What is Decentralized Finance (DeFi)

DeFi or also known as Decentralized Finance, is a term used to describe financial products that are built on permissionless and decentralized blockchains like Ethereum and Solana.

This includes all sorts of exciting financial applications that offer lending, borrowing, trading, insurance and much more. The possibilities are almost limitless.

Traditionally, if you want to borrow US$10,000, you first need some assets or money already in the bank as collateral.

A bank employee reviews your finances, and the lender sets an interest rate for the repayment of your loan. The bank gives you the money out of its pool of deposits, collects your interest payments and can seize your collateral if you fail to repay.

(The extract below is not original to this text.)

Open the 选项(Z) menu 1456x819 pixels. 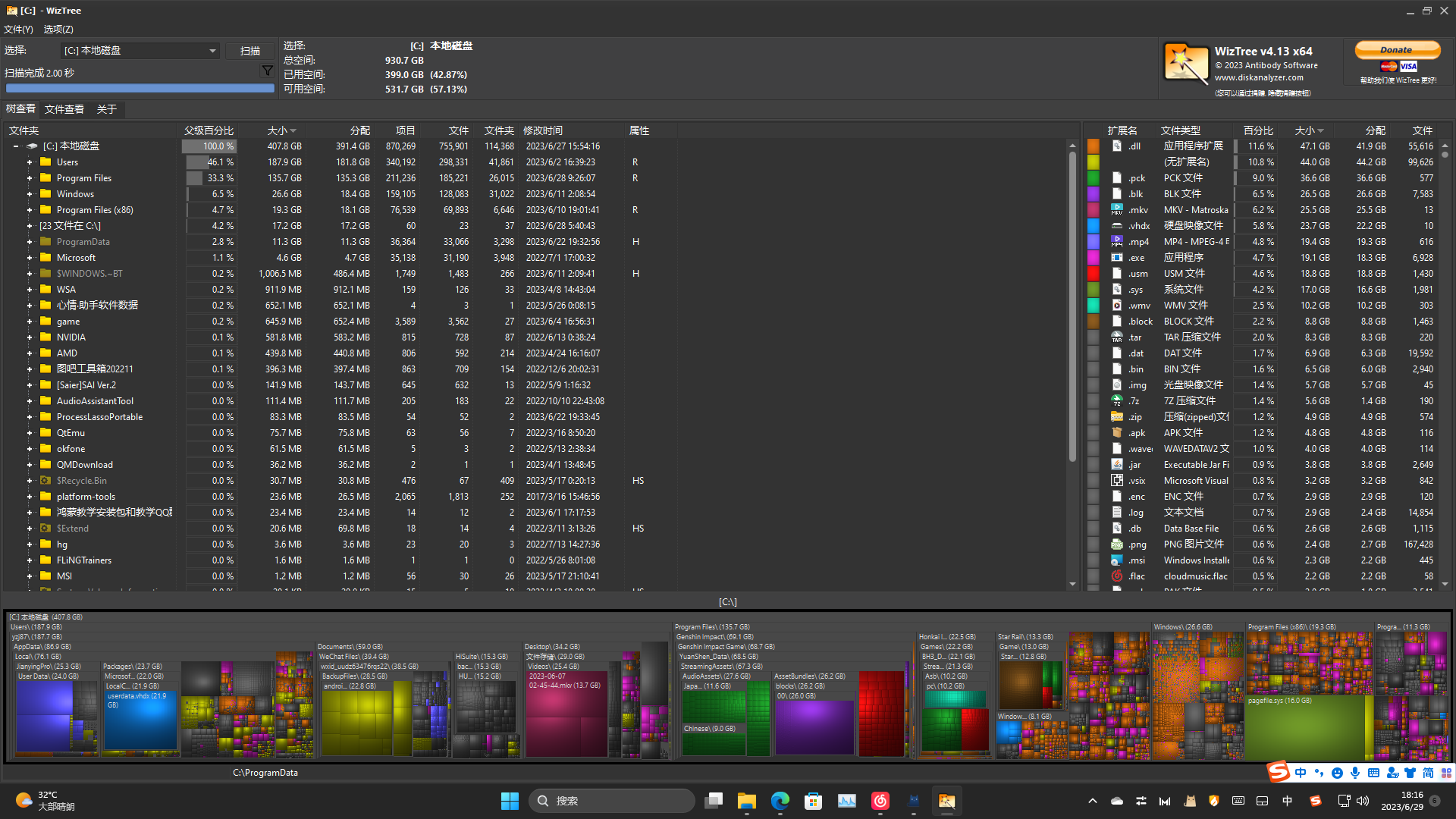pos(58,29)
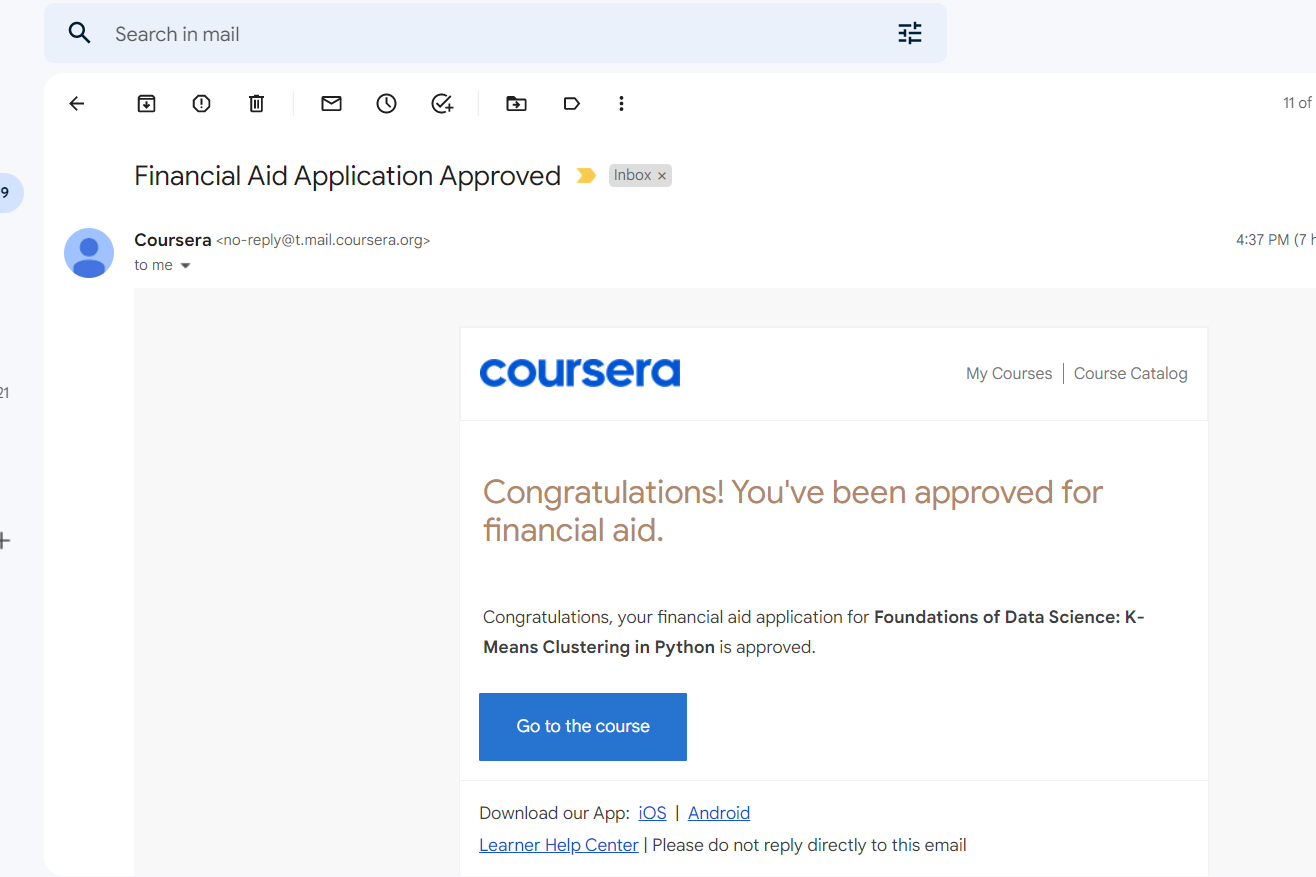1316x877 pixels.
Task: Download the app via the Android link
Action: click(x=718, y=812)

Everything depends on the bank: It sits in the middle of the process and controls your money.

DeFi turns this arrangement on its head by re-conceiving of financial services as decentralized software applications that operate without ever taking custody of user funds.

Want a loan? You can get one instantly by simply putting cryptocurrency up as collateral. This creates a “smart contract” that finds your money from other people who made a pool of funds available on the blockchain. No bank loan officer is necessary.

Everything runs on so-called stablecoins, which are currency like tokens typically pegged to the U.S. dollar to avoid the volatility of bitcoin and other cryptocurrencies. And transactions settle automatically on a blockchain – essentially a digital ledger of transactions that is distributed across a network of computers – rather than through a bank or other middleman taking a cut.

In short, DeFi refers to a movement with a goal is to build a better financial system. It leverages the power of permissionless blockchain technology to create a transparent, permissionless, cheaper, open-source and decentralized fintech.